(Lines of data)
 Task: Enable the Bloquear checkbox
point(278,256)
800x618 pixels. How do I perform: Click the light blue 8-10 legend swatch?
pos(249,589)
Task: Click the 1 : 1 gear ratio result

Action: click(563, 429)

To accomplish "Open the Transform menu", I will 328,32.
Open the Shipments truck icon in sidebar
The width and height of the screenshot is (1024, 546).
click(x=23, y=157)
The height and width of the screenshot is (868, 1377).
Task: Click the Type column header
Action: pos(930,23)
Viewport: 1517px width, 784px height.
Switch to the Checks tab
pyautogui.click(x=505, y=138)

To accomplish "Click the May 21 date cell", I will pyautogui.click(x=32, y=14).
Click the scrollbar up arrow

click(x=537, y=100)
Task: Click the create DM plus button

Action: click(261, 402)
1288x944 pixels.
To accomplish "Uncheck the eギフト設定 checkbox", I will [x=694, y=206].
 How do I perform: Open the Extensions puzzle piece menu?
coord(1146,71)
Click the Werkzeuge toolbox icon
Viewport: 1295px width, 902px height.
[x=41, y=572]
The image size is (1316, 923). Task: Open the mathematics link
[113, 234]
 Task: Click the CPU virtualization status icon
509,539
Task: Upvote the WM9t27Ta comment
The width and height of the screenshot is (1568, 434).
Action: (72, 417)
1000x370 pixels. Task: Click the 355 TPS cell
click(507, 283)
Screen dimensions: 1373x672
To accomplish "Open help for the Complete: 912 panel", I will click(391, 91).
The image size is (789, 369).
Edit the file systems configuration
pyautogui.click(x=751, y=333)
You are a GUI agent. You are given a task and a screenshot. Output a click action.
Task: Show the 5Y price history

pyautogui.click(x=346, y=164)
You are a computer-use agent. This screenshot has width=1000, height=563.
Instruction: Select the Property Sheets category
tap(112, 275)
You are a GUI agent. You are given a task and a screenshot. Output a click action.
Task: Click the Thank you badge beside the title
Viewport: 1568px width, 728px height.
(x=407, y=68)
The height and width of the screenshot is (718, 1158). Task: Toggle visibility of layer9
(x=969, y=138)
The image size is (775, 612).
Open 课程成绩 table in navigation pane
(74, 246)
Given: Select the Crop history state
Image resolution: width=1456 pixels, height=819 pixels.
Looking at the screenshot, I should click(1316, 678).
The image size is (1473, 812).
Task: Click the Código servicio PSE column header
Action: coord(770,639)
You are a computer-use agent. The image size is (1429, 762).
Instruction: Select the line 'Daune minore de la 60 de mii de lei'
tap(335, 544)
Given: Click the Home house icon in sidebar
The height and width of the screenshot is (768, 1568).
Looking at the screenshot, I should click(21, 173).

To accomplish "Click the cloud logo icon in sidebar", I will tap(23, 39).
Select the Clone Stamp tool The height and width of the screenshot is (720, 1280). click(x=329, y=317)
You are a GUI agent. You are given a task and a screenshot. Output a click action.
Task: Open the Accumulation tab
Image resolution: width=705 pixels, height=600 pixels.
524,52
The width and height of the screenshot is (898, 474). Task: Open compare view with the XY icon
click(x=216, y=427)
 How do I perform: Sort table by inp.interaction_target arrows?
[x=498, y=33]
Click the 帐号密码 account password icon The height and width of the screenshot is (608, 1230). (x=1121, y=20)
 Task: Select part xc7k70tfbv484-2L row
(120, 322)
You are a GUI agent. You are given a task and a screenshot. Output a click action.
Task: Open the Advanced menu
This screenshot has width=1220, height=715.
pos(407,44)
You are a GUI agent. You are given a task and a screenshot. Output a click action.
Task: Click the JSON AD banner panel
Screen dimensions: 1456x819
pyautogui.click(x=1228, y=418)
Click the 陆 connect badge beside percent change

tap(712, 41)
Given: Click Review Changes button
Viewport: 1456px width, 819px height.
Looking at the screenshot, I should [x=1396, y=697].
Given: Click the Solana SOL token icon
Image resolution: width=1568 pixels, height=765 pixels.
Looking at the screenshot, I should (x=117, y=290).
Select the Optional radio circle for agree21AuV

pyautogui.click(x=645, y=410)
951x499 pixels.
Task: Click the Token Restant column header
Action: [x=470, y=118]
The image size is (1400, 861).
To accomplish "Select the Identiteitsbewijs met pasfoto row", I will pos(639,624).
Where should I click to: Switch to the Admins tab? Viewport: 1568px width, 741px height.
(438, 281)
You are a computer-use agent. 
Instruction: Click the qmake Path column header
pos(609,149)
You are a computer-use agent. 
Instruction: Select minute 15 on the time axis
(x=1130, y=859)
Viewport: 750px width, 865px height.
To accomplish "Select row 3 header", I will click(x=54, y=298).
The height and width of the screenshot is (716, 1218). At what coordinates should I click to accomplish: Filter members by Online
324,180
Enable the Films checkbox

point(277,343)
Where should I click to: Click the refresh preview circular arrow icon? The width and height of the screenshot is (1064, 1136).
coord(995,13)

■ **Job**
Recast these items as a JSON list of strings, one string per line, with blank lines left out.

■ **Exercise response**
[
  " Task: Enable the Bloquear checkbox",
  "point(278,256)",
  "800x618 pixels. How do I perform: Click the light blue 8-10 legend swatch?",
  "pos(249,589)",
  "Task: Click the 1 : 1 gear ratio result",
  "Action: click(563, 429)",
  "To accomplish \"Open the Transform menu\", I will 328,32.",
  "Open the Shipments truck icon in sidebar",
  "The width and height of the screenshot is (1024, 546).",
  "click(x=23, y=157)",
  "The height and width of the screenshot is (868, 1377).",
  "Task: Click the Type column header",
  "Action: pos(930,23)",
  "Viewport: 1517px width, 784px height.",
  "Switch to the Checks tab",
  "pyautogui.click(x=505, y=138)",
  "To accomplish \"Click the May 21 date cell\", I will pyautogui.click(x=32, y=14).",
  "Click the scrollbar up arrow",
  "click(x=537, y=100)",
  "Task: Click the create DM plus button",
  "Action: click(261, 402)",
  "1288x944 pixels.",
  "To accomplish \"Uncheck the eギフト設定 checkbox\", I will [x=694, y=206].",
  " How do I perform: Open the Extensions puzzle piece menu?",
  "coord(1146,71)",
  "Click the Werkzeuge toolbox icon",
  "Viewport: 1295px width, 902px height.",
  "[x=41, y=572]",
  "The image size is (1316, 923). Task: Open the mathematics link",
  "[113, 234]",
  " Task: Click the CPU virtualization status icon",
  "509,539",
  "Task: Upvote the WM9t27Ta comment",
  "The width and height of the screenshot is (1568, 434).",
  "Action: (72, 417)",
  "1000x370 pixels. Task: Click the 355 TPS cell",
  "click(507, 283)",
  "Screen dimensions: 1373x672",
  "To accomplish \"Open help for the Complete: 912 panel\", I will click(391, 91).",
  "The image size is (789, 369).",
  "Edit the file systems configuration",
  "pyautogui.click(x=751, y=333)",
  "You are a GUI agent. You are given a task and a screenshot. Output a click action.",
  "Task: Show the 5Y price history",
  "pyautogui.click(x=346, y=164)",
  "You are a computer-use agent. This screenshot has width=1000, height=563.",
  "Instruction: Select the Property Sheets category",
  "tap(112, 275)",
  "You are a GUI agent. You are given a task and a screenshot. Output a click action.",
  "Task: Click the Thank you badge beside the title",
  "Viewport: 1568px width, 728px height.",
  "(x=407, y=68)",
  "The height and width of the screenshot is (718, 1158). Task: Toggle visibility of layer9",
  "(x=969, y=138)",
  "The image size is (775, 612).",
  "Open 课程成绩 table in navigation pane",
  "(74, 246)",
  "Given: Select the Crop history state",
  "Image resolution: width=1456 pixels, height=819 pixels.",
  "Looking at the screenshot, I should click(1316, 678).",
  "The image size is (1473, 812).",
  "Task: Click the Código servicio PSE column header",
  "Action: coord(770,639)",
  "You are a computer-use agent. The image size is (1429, 762).",
  "Instruction: Select the line 'Daune minore de la 60 de mii de lei'",
  "tap(335, 544)",
  "Given: Click the Home house icon in sidebar",
  "The height and width of the screenshot is (768, 1568).",
  "Looking at the screenshot, I should click(21, 173).",
  "To accomplish \"Click the cloud logo icon in sidebar\", I will tap(23, 39).",
  "Select the Clone Stamp tool The height and width of the screenshot is (720, 1280). click(x=329, y=317)",
  "You are a GUI agent. You are given a task and a screenshot. Output a click action.",
  "Task: Open the Accumulation tab",
  "Image resolution: width=705 pixels, height=600 pixels.",
  "524,52",
  "The width and height of the screenshot is (898, 474). Task: Open compare view with the XY icon",
  "click(x=216, y=427)",
  " How do I perform: Sort table by inp.interaction_target arrows?",
  "[x=498, y=33]",
  "Click the 帐号密码 account password icon The height and width of the screenshot is (608, 1230). (x=1121, y=20)",
  " Task: Select part xc7k70tfbv484-2L row",
  "(120, 322)",
  "You are a GUI agent. You are given a task and a screenshot. Output a click action.",
  "Task: Open the Advanced menu",
  "This screenshot has width=1220, height=715.",
  "pos(407,44)",
  "You are a GUI agent. You are given a task and a screenshot. Output a click action.",
  "Task: Click the JSON AD banner panel",
  "Screen dimensions: 1456x819",
  "pyautogui.click(x=1228, y=418)",
  "Click the 陆 connect badge beside percent change",
  "tap(712, 41)",
  "Given: Click Review Changes button",
  "Viewport: 1456px width, 819px height.",
  "Looking at the screenshot, I should [x=1396, y=697].",
  "Given: Click the Solana SOL token icon",
  "Image resolution: width=1568 pixels, height=765 pixels.",
  "Looking at the screenshot, I should (x=117, y=290).",
  "Select the Optional radio circle for agree21AuV",
  "pyautogui.click(x=645, y=410)",
  "951x499 pixels.",
  "Task: Click the Token Restant column header",
  "Action: [x=470, y=118]",
  "The image size is (1400, 861).",
  "To accomplish \"Select the Identiteitsbewijs met pasfoto row\", I will pos(639,624).",
  "Where should I click to: Switch to the Admins tab? Viewport: 1568px width, 741px height.",
  "(438, 281)",
  "You are a computer-use agent. ",
  "Instruction: Click the qmake Path column header",
  "pos(609,149)",
  "You are a computer-use agent. ",
  "Instruction: Select minute 15 on the time axis",
  "(x=1130, y=859)",
  "Viewport: 750px width, 865px height.",
  "To accomplish \"Select row 3 header\", I will click(x=54, y=298).",
  "The height and width of the screenshot is (716, 1218). At what coordinates should I click to accomplish: Filter members by Online",
  "324,180",
  "Enable the Films checkbox",
  "point(277,343)",
  "Where should I click to: Click the refresh preview circular arrow icon? The width and height of the screenshot is (1064, 1136).",
  "coord(995,13)"
]